### WHAT YOU HAVE TO DO
Which lines of the data contain the string "column"? Copy every one of them.

-------- ENTRIES PROVIDED --------

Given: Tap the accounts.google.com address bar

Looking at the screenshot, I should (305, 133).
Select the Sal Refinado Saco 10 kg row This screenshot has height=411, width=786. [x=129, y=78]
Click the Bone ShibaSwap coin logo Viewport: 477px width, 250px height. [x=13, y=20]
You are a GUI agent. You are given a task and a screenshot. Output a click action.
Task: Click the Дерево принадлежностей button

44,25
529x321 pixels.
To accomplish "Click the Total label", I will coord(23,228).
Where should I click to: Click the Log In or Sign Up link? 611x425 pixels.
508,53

--------
-------- ENTRIES PROVIDED --------

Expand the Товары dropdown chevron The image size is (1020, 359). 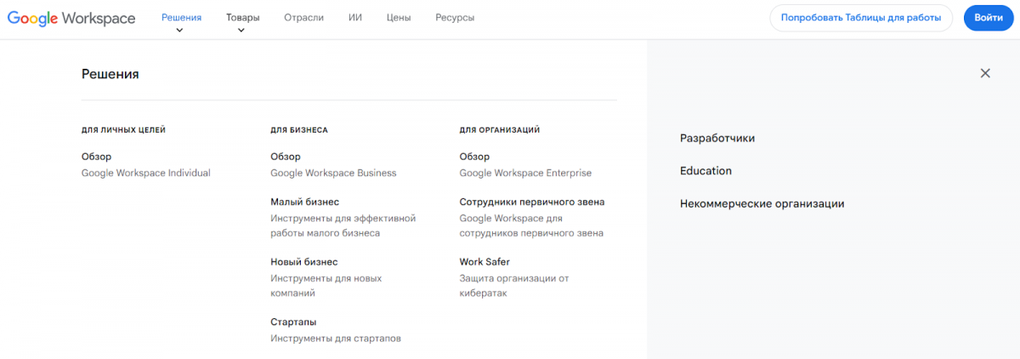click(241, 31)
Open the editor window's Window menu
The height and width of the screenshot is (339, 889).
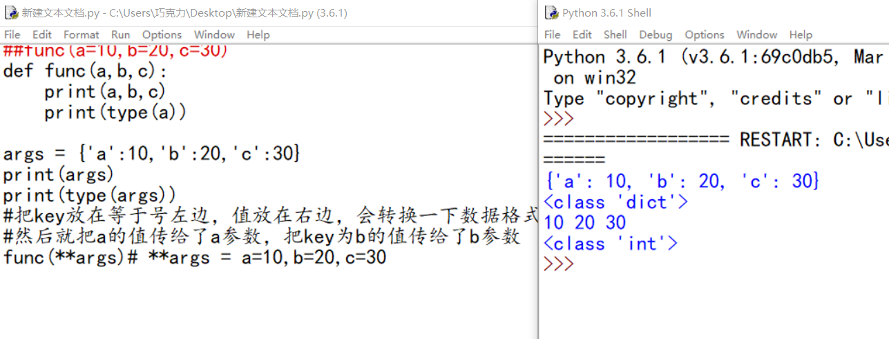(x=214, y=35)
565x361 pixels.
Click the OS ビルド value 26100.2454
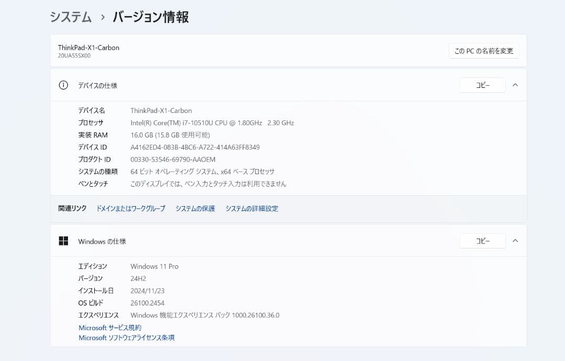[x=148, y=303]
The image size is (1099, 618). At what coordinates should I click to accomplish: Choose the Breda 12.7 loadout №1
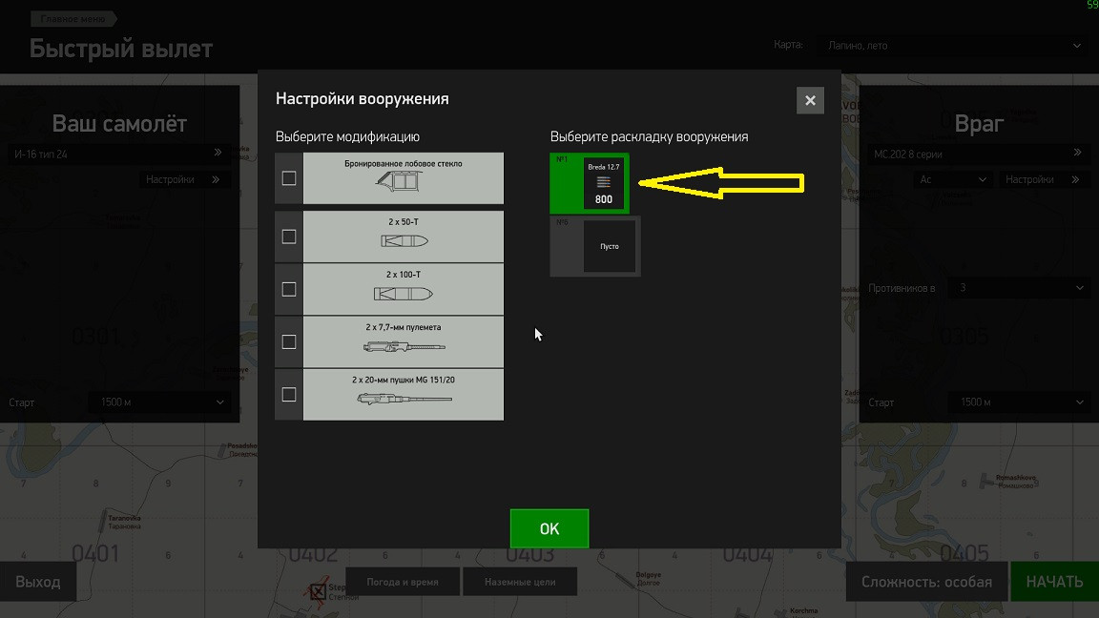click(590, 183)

--------
-------- ENTRIES PROVIDED --------

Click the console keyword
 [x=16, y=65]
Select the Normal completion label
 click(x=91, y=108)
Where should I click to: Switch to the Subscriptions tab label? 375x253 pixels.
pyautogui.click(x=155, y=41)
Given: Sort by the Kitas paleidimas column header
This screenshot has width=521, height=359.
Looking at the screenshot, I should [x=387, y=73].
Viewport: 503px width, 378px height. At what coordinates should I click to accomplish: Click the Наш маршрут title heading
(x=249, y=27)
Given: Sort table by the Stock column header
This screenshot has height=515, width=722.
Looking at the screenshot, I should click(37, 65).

--------

### EXERCISE ANSWER
Given: Sort by the Kitas paleidimas column header
Given: Sort table by the Stock column header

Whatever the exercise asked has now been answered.